Abstract

Rationale For many years, adjuvant therapy for resected stage III colon cancer consisted of 5-fluorouracil (5-FU) and leucovorin (LV) administered on one of several different schedules. More recently, oxaliplatin was introduced into the treatment of patients with colorectal cancer, and a trial or adjuvant therapy demonstrated a significant benefit with the use of this drug when added to 5-FU/LV. In the pivotal MOSAIC trial, patients received the LV5FU2 regimen (bolus 5-FU/LV followed by infusional 5-FU on days 1 and 2) or the FOLFOX4 regimen, which is the LV5FU2 regimen with the addition of oxaliplatin on day 1.1 As recently reported, the 3year disease-free survival (DFS) rate improved from 73% to 78%, for a 23% reduction in the risk of recurrence. Recognizing that further significant gains in DFS with chemotherapy alone are unlikely, the focus of current national and international trials is to access the potential added benefit of biologic agents to chemotherapy.
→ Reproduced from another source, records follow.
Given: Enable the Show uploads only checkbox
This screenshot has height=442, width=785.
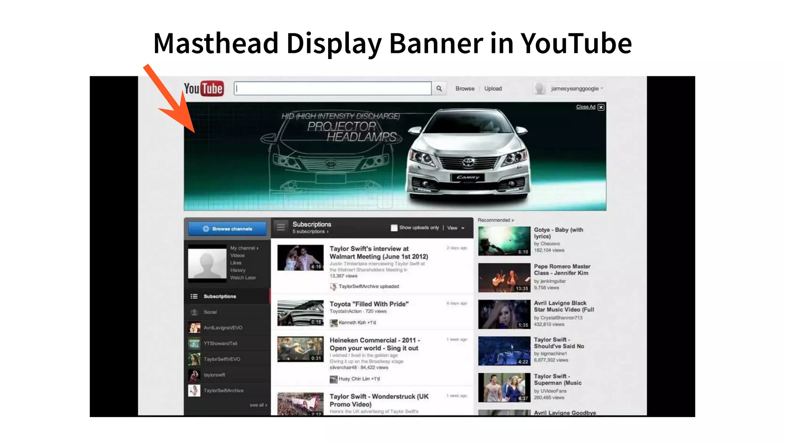Looking at the screenshot, I should [x=394, y=228].

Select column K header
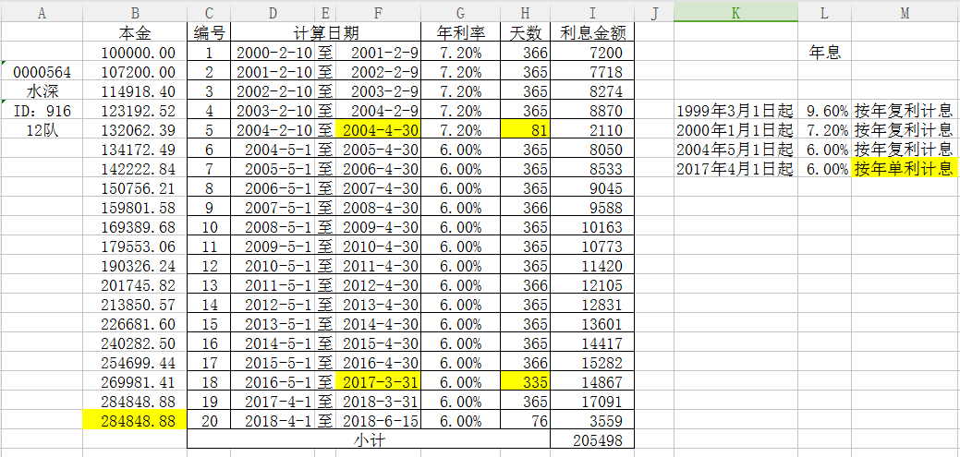735,12
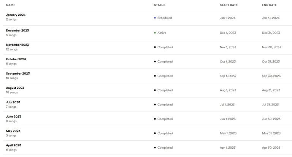Sort by the START DATE column header
This screenshot has width=292, height=157.
pos(229,5)

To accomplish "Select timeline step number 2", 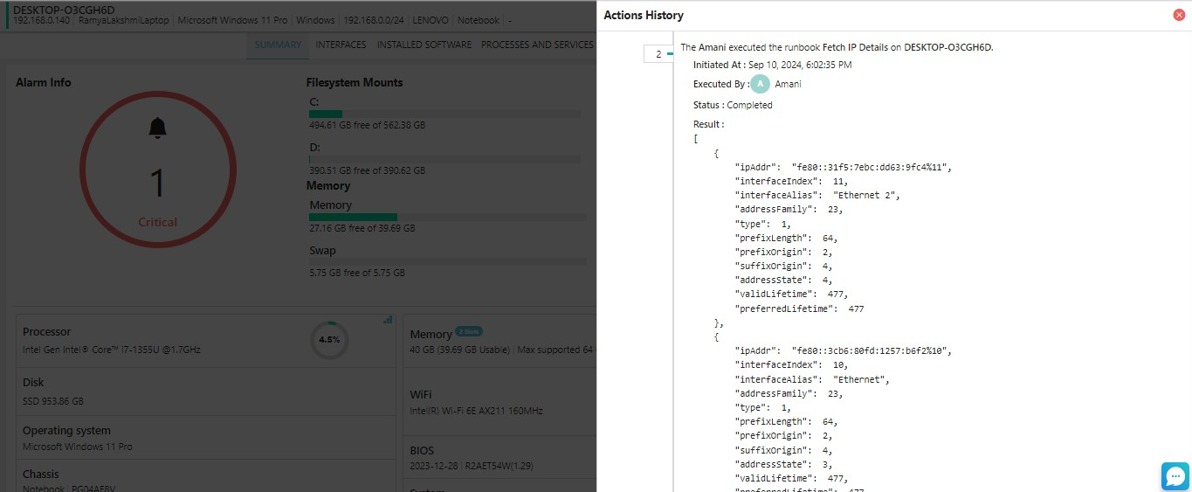I will tap(658, 54).
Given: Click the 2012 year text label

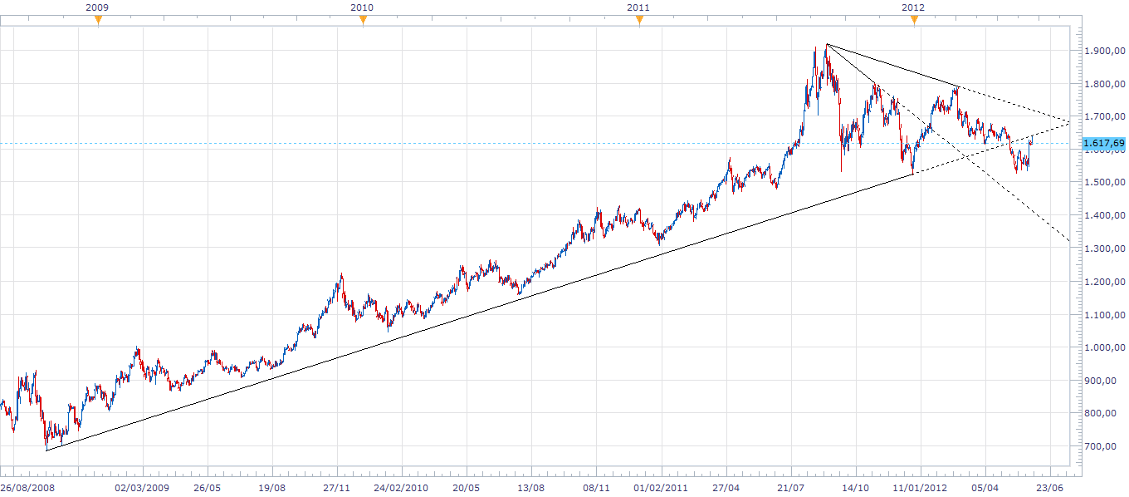Looking at the screenshot, I should (913, 7).
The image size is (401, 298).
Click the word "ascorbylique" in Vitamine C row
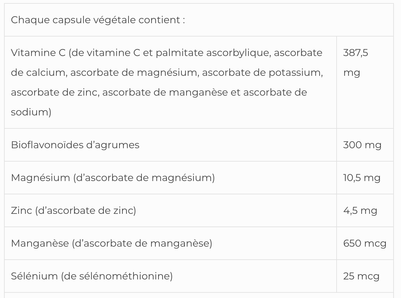click(238, 53)
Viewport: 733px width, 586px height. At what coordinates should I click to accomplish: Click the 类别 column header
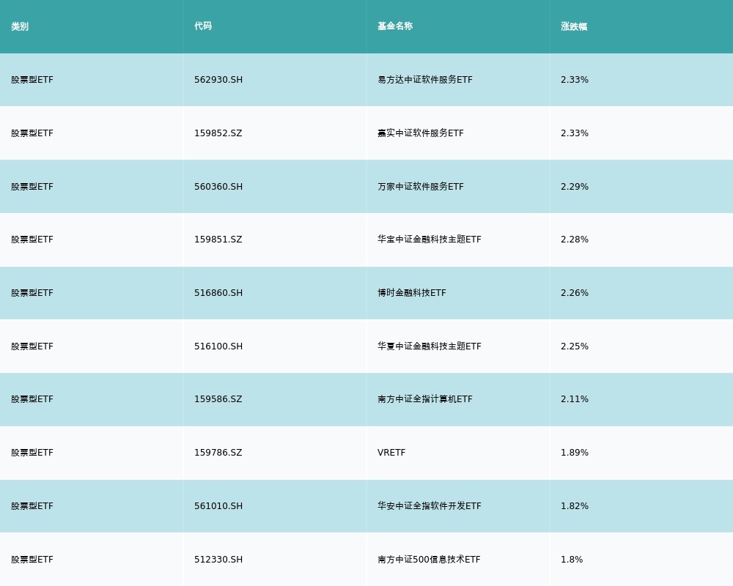(x=20, y=26)
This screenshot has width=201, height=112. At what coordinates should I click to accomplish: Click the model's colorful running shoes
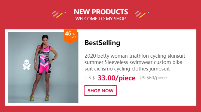tap(39, 98)
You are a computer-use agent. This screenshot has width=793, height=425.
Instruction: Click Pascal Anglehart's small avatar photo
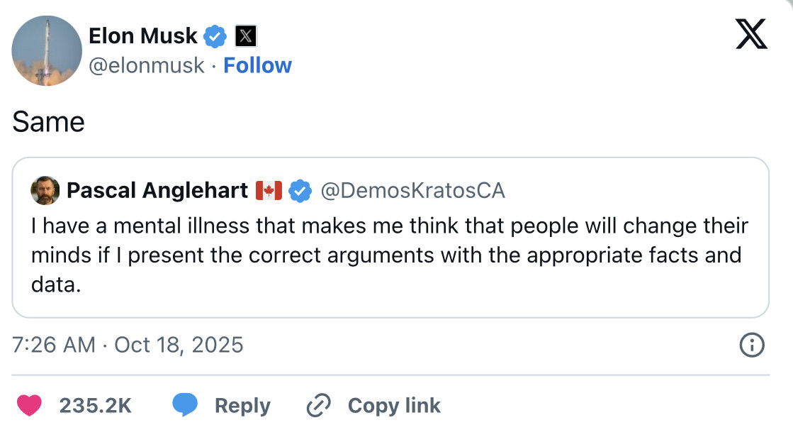45,190
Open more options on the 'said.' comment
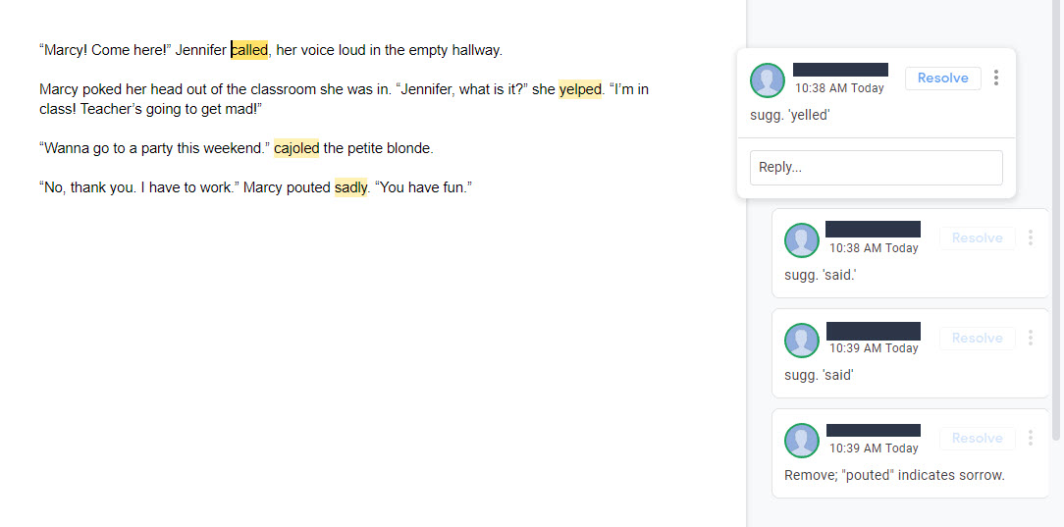 (1030, 238)
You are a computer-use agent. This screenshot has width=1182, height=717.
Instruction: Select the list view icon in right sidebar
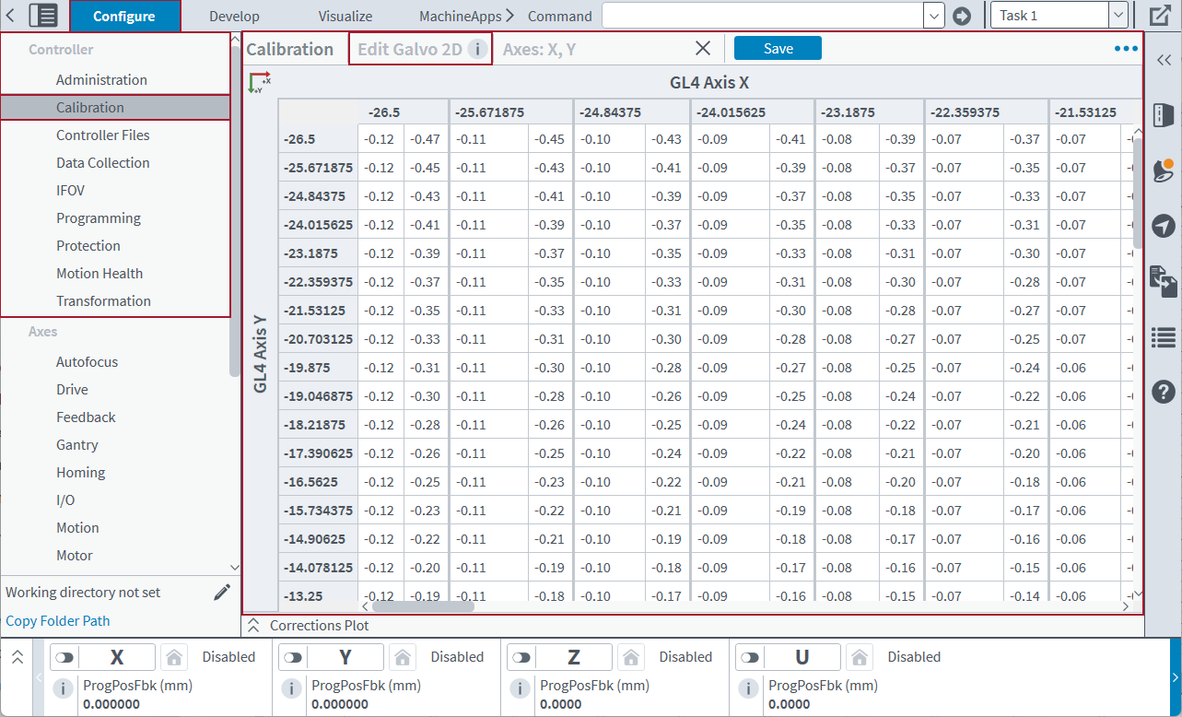tap(1164, 337)

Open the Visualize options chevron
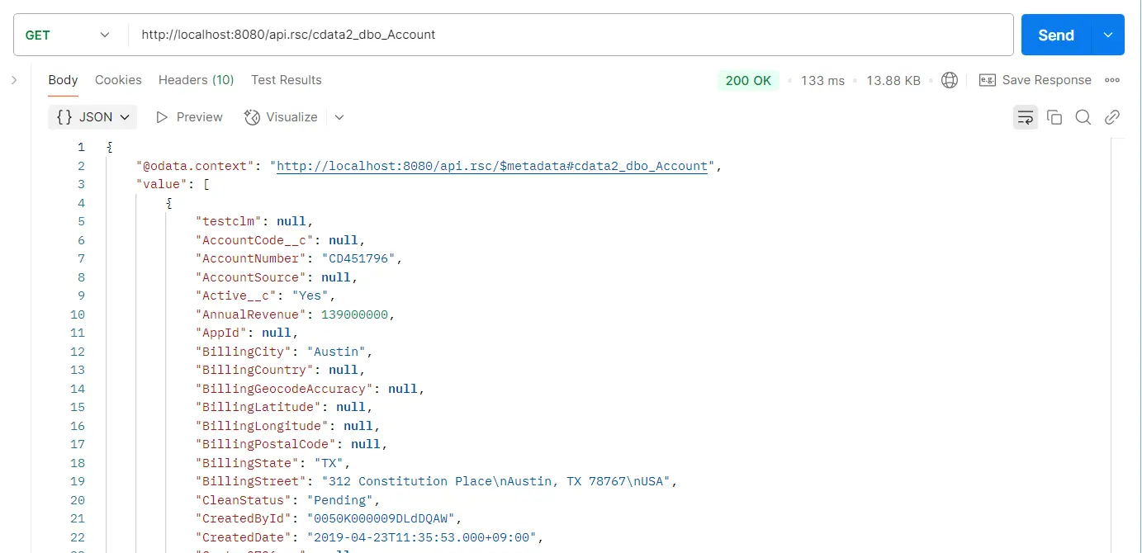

Recently, 2 monoclonal antibodies targeting specific molecular characteristics of malignant tumors, bevacizumab and cetuximab, have been approved for use in metastatic colorectal cancer. Of these antibodies, cetuximab exerts a direct tumor-targeted effect by binding to the transmembranous epidermal growth factor receptor (EGFR) on the surface of tumor cells with documented single-agent activity in the salvage setting.2,3 This activity is enhanced in combination with conventional cytotoxic chemotherapy. In the pivotal randomized trial that led to the Food and Drug Administration’s approval of cetuximab, cetuximab/irinotecan produced higher response rates and longer times to tumor progression than cetuximab alone.2 Although the experience with cetuximab as a component of first-line therapy is limited, recent results of phase II studies demonstrate high activity when cetuximab is added to FOLFOX regimens (oxaliplatin/5-FU/LV).4,5 Cetuximab’s potential use in the adjuvant setting appears promising with the ability of monoclonal antibodies to directly target tumor cells and thereby target micrometastatic disease in which angiogenesis has not yet occurred. The North Central Cancer Treatment Group N0147 study is a phase III US Intergroup trial to assess the potential benefit of adding cetuximab to a modified FOLFOX6 regimen as adjuvant therapy in patients with completely resected stage III colon cancer.